Endodontic FAQ

What is endodontics?

One of the dental specialties recognized by the American Dental Association, endodontics involves treatment of the pulp (root canal) and surrounding tissues of the tooth. When you look at your tooth in the mirror, what you see is the crown. The rest of the tooth, the portion hidden beneath the gum line, is called the root. Though the outer portion of the root is a hard tissue called dentin, the inside channel or “root canal” contains a pulp of soft tissue, blood vessels and nerves. Bacteria that are introduced into the pulp as a result of tooth decay, periodontal disease, tooth fracture or other problems, can severely damage the pulp. When that happens, an endodontic specialist removes the diseased pulp to save the tooth and prevent further infection and inflammation. After successful endodontic treatment, the tooth continues to perform normally.

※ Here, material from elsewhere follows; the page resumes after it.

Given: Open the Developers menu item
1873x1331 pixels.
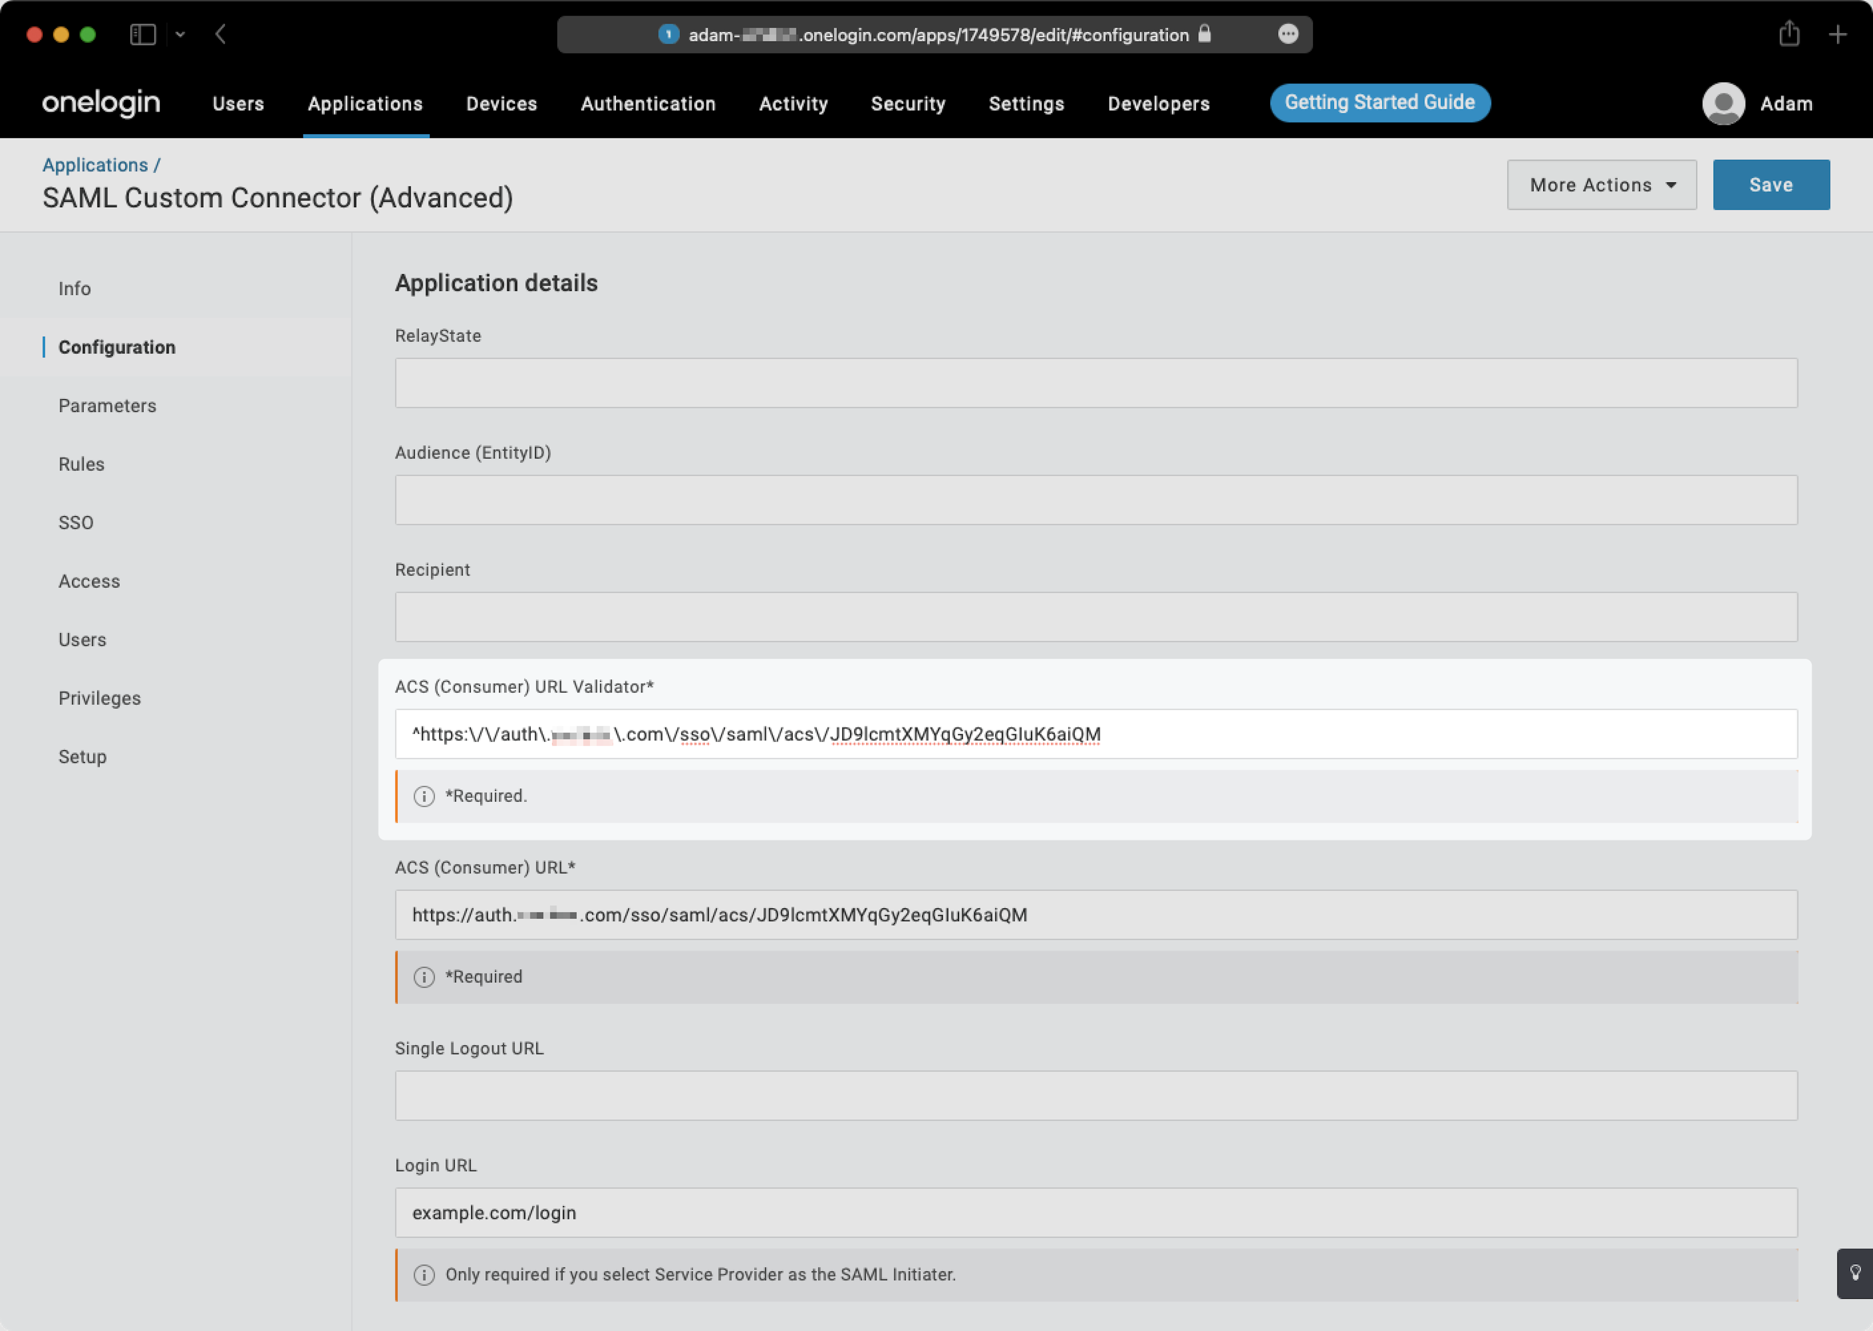Looking at the screenshot, I should coord(1157,103).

I’m worried about x-rays. Should I be?

No. While x-rays will be necessary during your root canal treatment, we use advanced digital x-rays that produce radiation levels up to 90 percent lower than those of already low dose conventional dental x-rays.

What about infection?

We adhere to the most rigorous standards of infection control advocated by OSHA, the Centers for Disease Control and the American Dental Association. We utilize autoclave sterilization and barrier techniques to eliminate any risk of infection.  Routine spore testing at both offices, through the Sterilization Monitoring Service at The Ohio State University College of Dentistry, ensures that the autoclaves are functioning properly.

What happens after treatment?

When your root canal treatment has been completed, a report will be sent to your dentist.  At your initial eval/consultation visit, you will be advised as to whether the tooth will need additional restorative work by your dentist after endodontic treatment has been completed. 

It is rare for patients to experience complications after routine endodontic treatment or microsurgery.  If a problem does occur, however, we are available at all times to respond.  For emergencies outside of normal business hours, patients of record may contact Dr. Robertson via our answering service by calling the office phone number Wheeling Office Phone Number 304-233-4851.

What new technologies are being used?

Operating Microscopes:

In addition to digital radiography, we utilize special operating microscopes. Magnification and fiber optic illumination are helpful in aiding the doctor to see tiny details inside your tooth. Also, a tiny video camera on the operating microscope can record images of your tooth to further document the doctor’s findings.